SELECTED EXTRACT:
* * * * * * *
Actually second best;for now id suggest you just sit in the pitch black and enjoy the silence......you'll thank me one day when you have a missus.


----------



## rectus (Jan 18, 2012)

@DeskSitter watch this most excellent video


----------



## gycraig (Oct 5, 2008)

to be honest im in BASICALLY the same situation, really really sociable job with a a fair few friends.

BUT ALL HAVE GIRLFRIENDS. had a works do a few weeks ago and EVERYONE had a partner with them i winged it solo and ended up feeling like a third wheel most of the night epic fun ...

solution iv found is say yes to EVERYTHING, a lad i thought was a cock at work turned out to be a good laugh and so where his mates,

im considerign getting involved with evening classes or something tbh, im not cripplingly lonely as it doesnt really bother me but is nice to have the choice


----------



## pumpster (Apr 6, 2010)

DeskSitter said:


> Another admission - I've got a swedish bird I talk to on the internet. She's coming over to London soon and having her stay with me so not lonely in love in as such I'm lonely in everyday life. Looking to make friends, not so much looking for love, if you follow me


I ment with regards to finding friends, people with similar interests, similar work etc meet at pub and when your friends they might invite you for

Curry night with the lads, poker, footie matches, nights out, maybe even swinging sessions ??? Lol

'Swedish' girl hey... 'I knew a Swedish girl once...' Terry tibbs quote


----------



## eezy1 (Dec 14, 2010)

have a w4nk


----------



## Blinkey (May 14, 2012)

DeskSitter said:


> Bit of a sad one this. I'm 27, got a handful of friends, probably 4-5.
> 
> On facebook and the like but most of the people I got on there I don't talk to - like most people if they admitted it. Interests - PC computer games, gym obviously, like building things.
* * * * * * *
MATERIAL:

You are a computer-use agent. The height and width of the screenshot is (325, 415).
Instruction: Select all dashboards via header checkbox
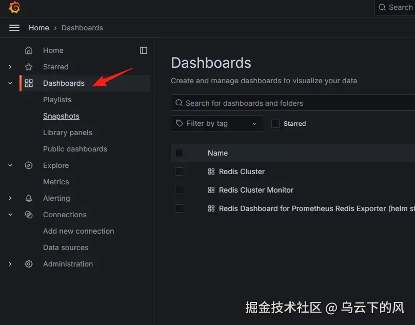pyautogui.click(x=179, y=153)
* * * * * * *
AIM: Please say what solution gycraig reports having found in the forum thread.

OUTPUT FOR THIS TASK: Saying yes to everything.